2024 Lucid Air Sapphire at Lightning Lap 2025
From the March/April 2025 issue of Car and Driver.
Class: LL4 | Base: $253,400 | As Tested: $253,400 Power and Weight: 1003 hp • 5319 lb • 5.3 lb/hp Tires: Pirelli P Zero Trofeo RS Elect; F: 265/35ZR-20 (99Y) LM1, R: 295/30ZR-21 (102Y) LM1
After setting an impressive 2:44.3 lap last year—a new record for EVs and four-doors—why is the Lucid Air Sapphire back, and how did it turn into the fastest car of the year? Tires. Lucid now offers R-compound Pirelli P Zero Trofeo RS tires, tuned to Lucid's specifications, and combines the stickier rubber with updated calibrations to take advantage of them. This is the same tire Porsche fits to the Taycan Turbo GT, making the battle between the two top electric sedans about as even as they come, although the cars are quite different to drive.
"I think the regen braking just induced major oversteer in the Infield esses," testing director Dave VanderWerp reported to the Lucid team in the paddock after a particularly attention-grabbing moment. Calibration engineer Esther Unti instantly responded, "That's definitely a thing." This is a window into driving the Lucid, which is more raw than the Porsche, demanding skillful inputs from hands and feet. The looser handling setup is also deliberate to work the rear tires more and keep the fronts from overheating.

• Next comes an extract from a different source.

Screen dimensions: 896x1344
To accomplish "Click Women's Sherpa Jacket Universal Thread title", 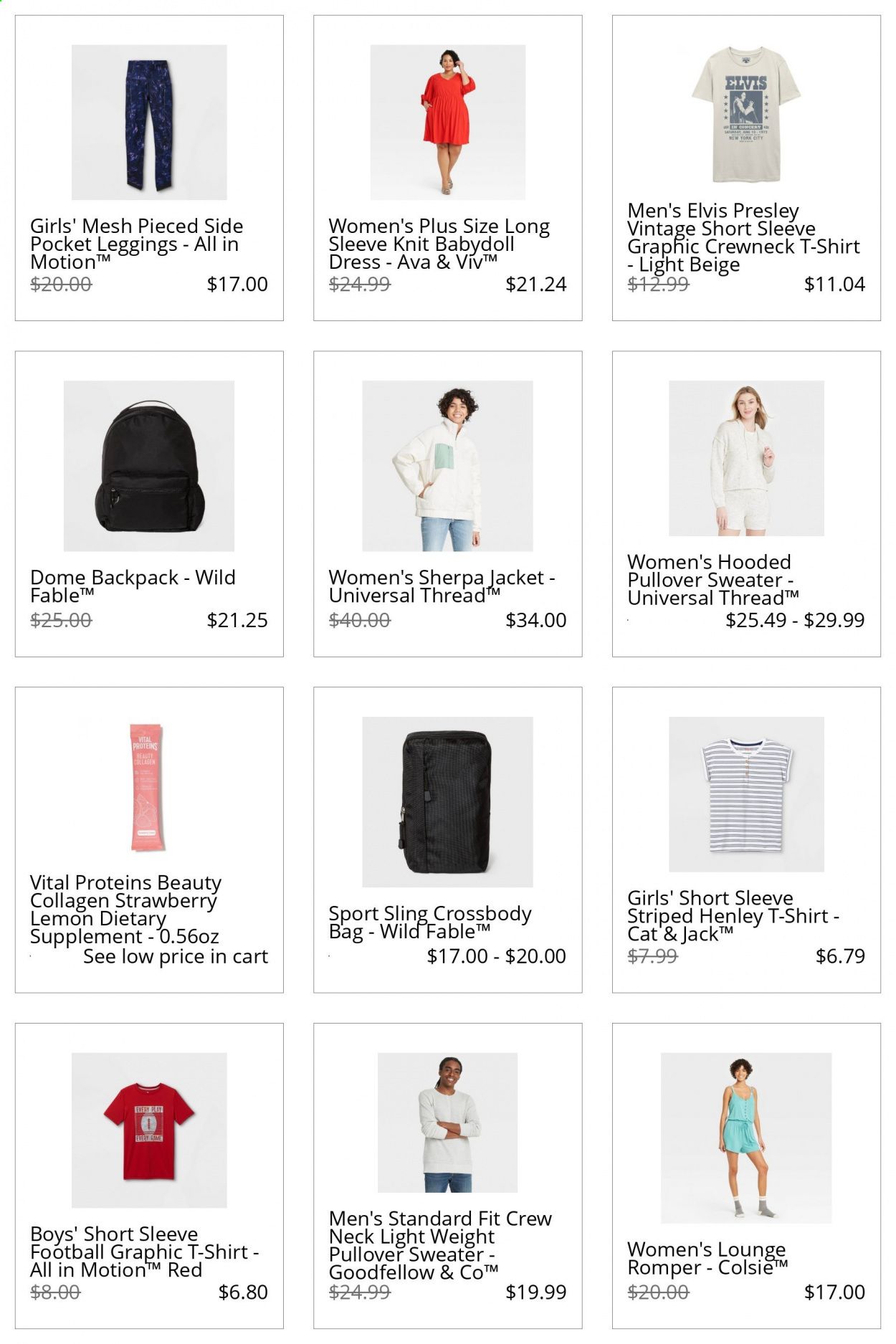I will point(442,586).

Speaking of heat, the additional tire grip is obvious, with lateral acceleration in Turn 1 increasing from 1.09 to 1.13 g's, which means the Sapphire can use more power out of every corner. This causes the battery to get too hot to make maximum output for the entire lap, so the engineers removed a dollop of power to stay just beneath the give point, which is why the Air's peak speed is down by 2.9 mph. But this only makes the Sapphire's 4.1-second improvement more impressive, as it's now in the hunt with the fastest cars we've ever run. For example, through Sector 3—Oak Tree, down the long Back Straight, and just past the tight right known as Bitch—the Sapphire is the second quickest in Lightning Lap history, a mere half-second behind the McLaren Senna and quicker than every other McLaren and every Porsche and Corvette we've run. Sure, the Lucid can hustle, but the brakes are even more mind-boggling, with a firm pedal that remained consistent no matter what we threw at it.
The Sapphire's time put it in 10th place on the all-time leaderboard, right in the supercar mix, where most entries cost more, all weigh at least 1650 pounds less, and none have a back seat. It's as if the Sapphire doesn't know it's a 5319-pound luxury sedan—we can't believe it either.